In terms of the four criteria contained in Table 2, the adjusted M-W is evaluated in the same manner as the M-W price. That is, its life is no longer than the M-W and the extent to which it reflects the price of all products manufactured is questionable. Yet, it is believed by USC to be a superior measure against which to compare the remaining options to the M-W price. This comparison will be explicitly made in the text of this report for those options that survive this Step 1 analysis. Comparisons of each BFP option with the M-W and adjusted M-W price is contained in Appendix B.
Grade B price series. As an alternative to the M-W price series, it has been suggested that the U.S. average price for Grade B milk might be utilized as the BFP. The U.S. average Grade B price, its proponents suggest, would represent a broader U.S. market for Grade B milk that, therefore, would be more viably competitive. The Grade B price averaged $0.23 per cwt lower than the M-W price and $0.36 per cwt lower than the adjusted M-W.

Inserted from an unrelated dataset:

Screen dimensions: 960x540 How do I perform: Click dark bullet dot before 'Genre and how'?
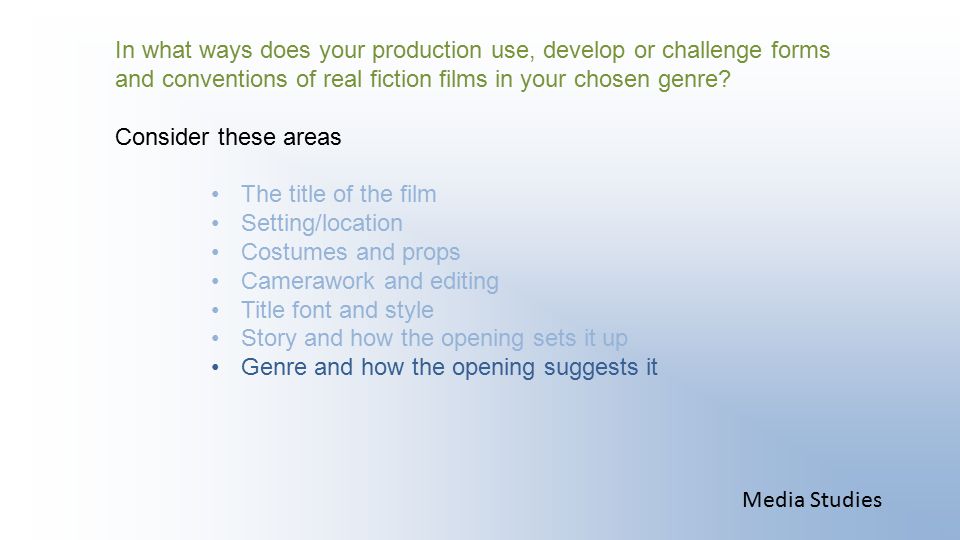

USC questions the usefulness of the Grade B series as a substitute for the M-W price. While there are pockets of Grade B production in other parts of the country, there is no reason to anticipate that Grade B production in these regions is any more long-lived than in the Upper-Midwest. The number of buyers in most of these areas is known to be limited. In other areas, Grade B milk is a residual of milk that could not qualify for Grade A. With a limited number of buyers it is unlikely that the Grade B price would consistently reflect the value of milk for manufacturing.

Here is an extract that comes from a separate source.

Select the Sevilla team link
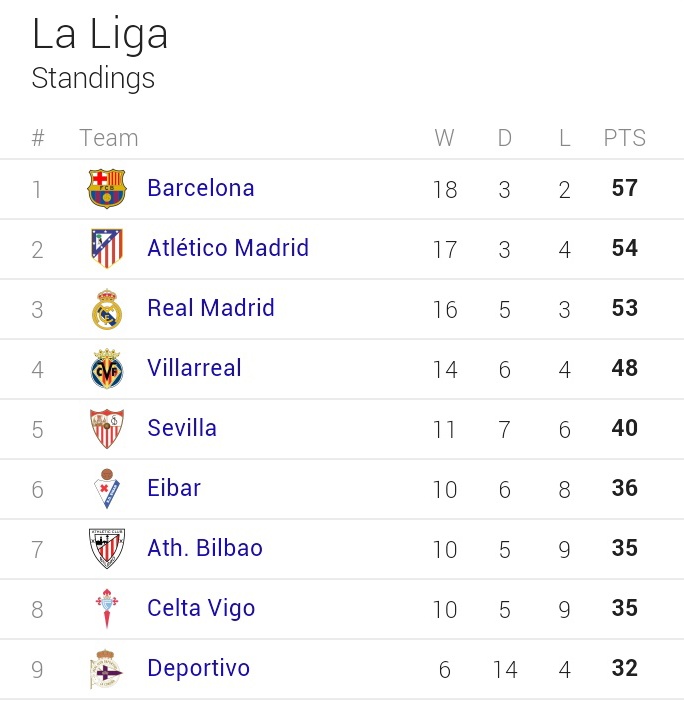This screenshot has width=684, height=701. pos(182,427)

USC concludes that adopting the U.S. average Grade B price as the BFP, at best, would be only a temporary solution. Figure 3 indicates that Grade B production is declining nationally in the same manner as it is in Minnesota and Wisconsin. While it is both understandable and geographically uniform, the Grade B price series has a limited life and does not reflect the market for manufacturing milk. Thus it does not survive Step 1.

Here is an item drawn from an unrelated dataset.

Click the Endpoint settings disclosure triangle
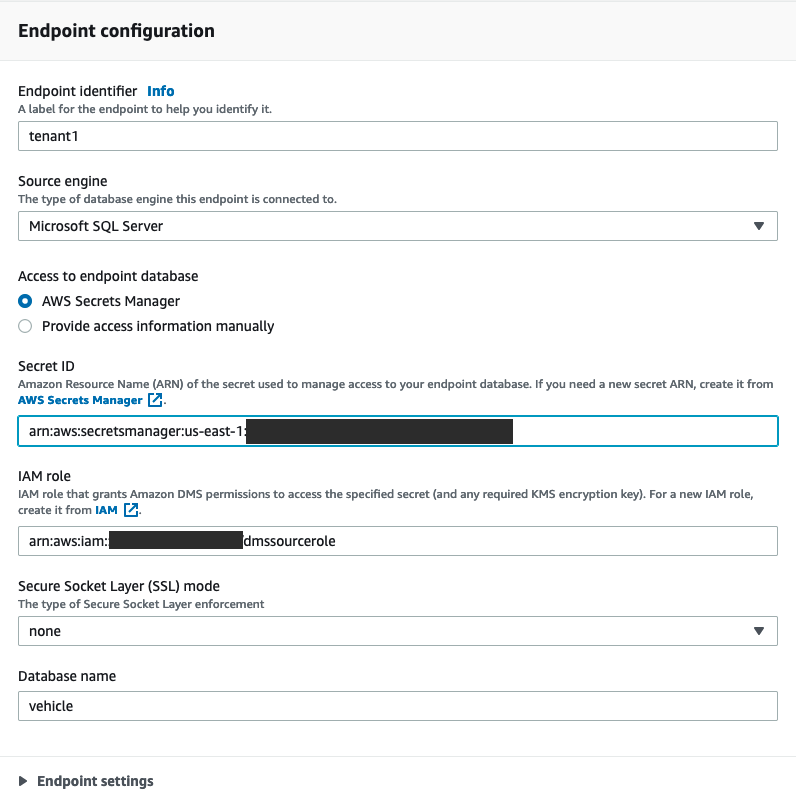796x797 pixels. pyautogui.click(x=24, y=781)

A/B price series. The A/B price series was developed by AMS as a potential competitive pay price alternative to the M-W price series (Schmit, Sebastian and Halverson). It represents the average price paid for Grade A and Grade B milk used for manufacturing by cheese, butter and NDM manufacturing plants in Minnesota and Wisconsin. To arrive at this price, the amount of money these plants draw from the Federal order pool resulting from order sales at the Class I and II price is subtracted from the price paid Grade A producers by the manufacturing plants. (Arguably Class I and II over order premiums might also be subtracted from the price paid.) The A/B series consists of both plants participating and not participating in the pooling process.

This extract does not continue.